Red Wings left wing Justin Abdelkader shoots the

Red Wings left wing Justin Abdelkader shoots the puck toward Rangers goaltender Henrik Lundqvist during a game, Friday, Dec. 29, 2017, in Detroit. Credit: AP / Carlos Osorio

DETROIT — As warm-ups go, this was not exactly a classic for the Rangers. Still, it was a point. In their final game of the calendar year and their last go-round before heading to The Great Outdoors and the larger-than-life Winter Classic on Monday afternoon, they could not generate enough heat when it counted Friday night.

They failed to build on or hold a pair of one-goal leads and did not capitalize on a penalty shot in overtime. Ultimately, they lost to the Red Wings, 3-2, in a shootout at new Little Caesars Arena. Then again, in the thicket of the Metropolitan Division race, a point is a point.

In the two games between the Christmas break and the New Year’s Day game at Citi Field, they’ve had two shootouts — one victory, one loss. “I think we’ve played some pretty good hockey these two games,” Alain Vigneault said after Frans Nielsen became the only player to score in the shootout.

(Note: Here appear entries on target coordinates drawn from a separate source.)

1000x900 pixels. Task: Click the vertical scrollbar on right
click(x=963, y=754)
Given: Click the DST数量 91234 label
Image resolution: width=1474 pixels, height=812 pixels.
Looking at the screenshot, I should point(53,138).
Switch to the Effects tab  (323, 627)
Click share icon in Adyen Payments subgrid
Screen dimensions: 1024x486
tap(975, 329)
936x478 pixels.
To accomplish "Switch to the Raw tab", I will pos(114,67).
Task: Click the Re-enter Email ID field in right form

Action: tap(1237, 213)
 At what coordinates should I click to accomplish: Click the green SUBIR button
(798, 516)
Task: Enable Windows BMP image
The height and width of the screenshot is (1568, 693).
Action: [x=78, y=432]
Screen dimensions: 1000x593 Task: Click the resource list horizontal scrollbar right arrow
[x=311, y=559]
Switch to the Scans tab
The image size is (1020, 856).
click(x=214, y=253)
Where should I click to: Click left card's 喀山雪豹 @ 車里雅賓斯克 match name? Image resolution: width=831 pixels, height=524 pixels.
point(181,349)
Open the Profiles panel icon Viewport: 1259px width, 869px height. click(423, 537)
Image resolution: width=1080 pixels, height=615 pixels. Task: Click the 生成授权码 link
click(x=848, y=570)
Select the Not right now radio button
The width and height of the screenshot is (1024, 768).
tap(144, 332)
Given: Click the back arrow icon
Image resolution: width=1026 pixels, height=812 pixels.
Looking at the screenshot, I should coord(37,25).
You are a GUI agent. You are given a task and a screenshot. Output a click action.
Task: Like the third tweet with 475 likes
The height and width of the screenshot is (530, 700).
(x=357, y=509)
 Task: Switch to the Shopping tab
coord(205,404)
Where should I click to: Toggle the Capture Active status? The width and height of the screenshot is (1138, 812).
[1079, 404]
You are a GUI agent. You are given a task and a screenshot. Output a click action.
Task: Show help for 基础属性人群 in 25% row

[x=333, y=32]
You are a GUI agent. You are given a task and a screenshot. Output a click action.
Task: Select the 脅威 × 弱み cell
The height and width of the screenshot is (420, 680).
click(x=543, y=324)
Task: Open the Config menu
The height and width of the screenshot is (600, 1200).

As the Rangers’ Ryan McDonagh put it, “There are two teams that have a lot of speed and skill and check pretty well. They had [their] fair share of looks, we had our fair share of looks. They had some power plays, we had some power plays. You wish you could have capitalized on more opportunities, but they can say the same thing at their end.”

The game surely never will be forgotten by Vinni Lettieri, called up Thursday after it was learned that Chris Kreider has a blood clot and will be out indefinitely. Lettieri made his NHL debut and — in front of his family (including granddad Lou Nanne, a U.S. Hockey Hall of Famer) — scored his first NHL goal. It occurred at 2:35 of the third period and gave the Rangers a 2-1 edge.

“After the first couple of shifts, I just tried to calm myself down,” Lettieri said. “It’s easy to play with Boo [Nieves] and Paul Carey; they’re great players out there. They made it easy for me tonight. It was really fun, but unfortunately, we wanted to get the win.”

That specter was wiped out by Henrik Zetterberg’s unassisted goal at 7:05 of the third. Zetterberg is at the other end of the career spectrum from Lettieri, having been in 1,037 games and scored 332 times. But this was that kind of back-and-forth, give-and-take game. David Desharnais put the Rangers ahead in the first, Andreas Athanasiou tied it in the second.

Each side withstood late drama. The Rangers committed two penalties in the final four minutes of regulation and killed both of them. Brady Skjei was awarded a penalty shot 2:22 into overtime and was stopped by Jimmy Howard.

In the final phase, everyone was stopped except Nielsen, Mr. Shootout (the former Islander is the all-time leader with 47 goals in 94 tries).

“You try to be patient and wait for their move,” said Henrik Lundqvist, who was beaten in the five-hole. “Some nights you’ve got to be able to stop three-for-three and keep it going. I wasn’t able to do that.”

Still, the Rangers can look forward to the Winter Classic, seen as a prize by NHL players.

“It’s a great experience, no question about it,” said Lundqvist, who stopped a penalty shot to secure the 2012 Winter Classic and played in other outdoor victories at Yankee Stadium. “It’s going to be a great weekend. We’re all looking forward to that. It’s an important game for us. We need points right now.”